#### STATED EXERCISE
Rewrite the records from the beginning through the line containing "Image resolution: width=1741", with "skip icon" changed to "close icon" and everything else unchanged.

#### GIVEN RECORDS
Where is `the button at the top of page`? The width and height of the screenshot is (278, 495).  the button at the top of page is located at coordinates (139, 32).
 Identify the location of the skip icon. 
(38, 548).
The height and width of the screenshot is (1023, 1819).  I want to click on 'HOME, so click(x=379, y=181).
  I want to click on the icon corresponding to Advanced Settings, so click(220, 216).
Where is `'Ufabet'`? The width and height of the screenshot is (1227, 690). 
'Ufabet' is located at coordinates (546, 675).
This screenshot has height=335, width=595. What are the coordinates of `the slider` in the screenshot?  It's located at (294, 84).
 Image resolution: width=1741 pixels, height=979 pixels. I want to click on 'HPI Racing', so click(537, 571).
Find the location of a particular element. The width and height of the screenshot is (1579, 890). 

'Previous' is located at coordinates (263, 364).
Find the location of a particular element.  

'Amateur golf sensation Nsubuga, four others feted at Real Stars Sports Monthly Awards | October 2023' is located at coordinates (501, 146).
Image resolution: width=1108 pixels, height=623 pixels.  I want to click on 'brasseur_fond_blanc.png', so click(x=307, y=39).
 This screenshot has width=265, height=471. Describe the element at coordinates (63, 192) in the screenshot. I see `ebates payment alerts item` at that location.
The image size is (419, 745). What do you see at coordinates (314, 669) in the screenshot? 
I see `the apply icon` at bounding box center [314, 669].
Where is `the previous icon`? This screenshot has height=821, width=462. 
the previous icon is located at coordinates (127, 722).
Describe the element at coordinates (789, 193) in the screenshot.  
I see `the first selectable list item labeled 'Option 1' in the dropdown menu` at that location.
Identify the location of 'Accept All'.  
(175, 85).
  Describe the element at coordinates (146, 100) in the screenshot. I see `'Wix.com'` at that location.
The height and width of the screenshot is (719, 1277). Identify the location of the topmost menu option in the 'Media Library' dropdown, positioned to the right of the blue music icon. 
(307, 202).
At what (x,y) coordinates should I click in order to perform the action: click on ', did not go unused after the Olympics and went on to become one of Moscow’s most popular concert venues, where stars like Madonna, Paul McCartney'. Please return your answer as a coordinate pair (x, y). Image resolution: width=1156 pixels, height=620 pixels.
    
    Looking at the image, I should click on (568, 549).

#### PROBLEM SOLUTION
Where is `the button at the top of page`? The width and height of the screenshot is (278, 495).  the button at the top of page is located at coordinates (139, 32).
 Identify the location of the close icon. 
(38, 548).
The height and width of the screenshot is (1023, 1819).  I want to click on 'HOME, so click(x=379, y=181).
  I want to click on the icon corresponding to Advanced Settings, so click(220, 216).
Where is `'Ufabet'`? The width and height of the screenshot is (1227, 690). 
'Ufabet' is located at coordinates (546, 675).
This screenshot has height=335, width=595. What are the coordinates of `the slider` in the screenshot?  It's located at (294, 84).
 Image resolution: width=1741 pixels, height=979 pixels. I want to click on 'HPI Racing', so click(537, 571).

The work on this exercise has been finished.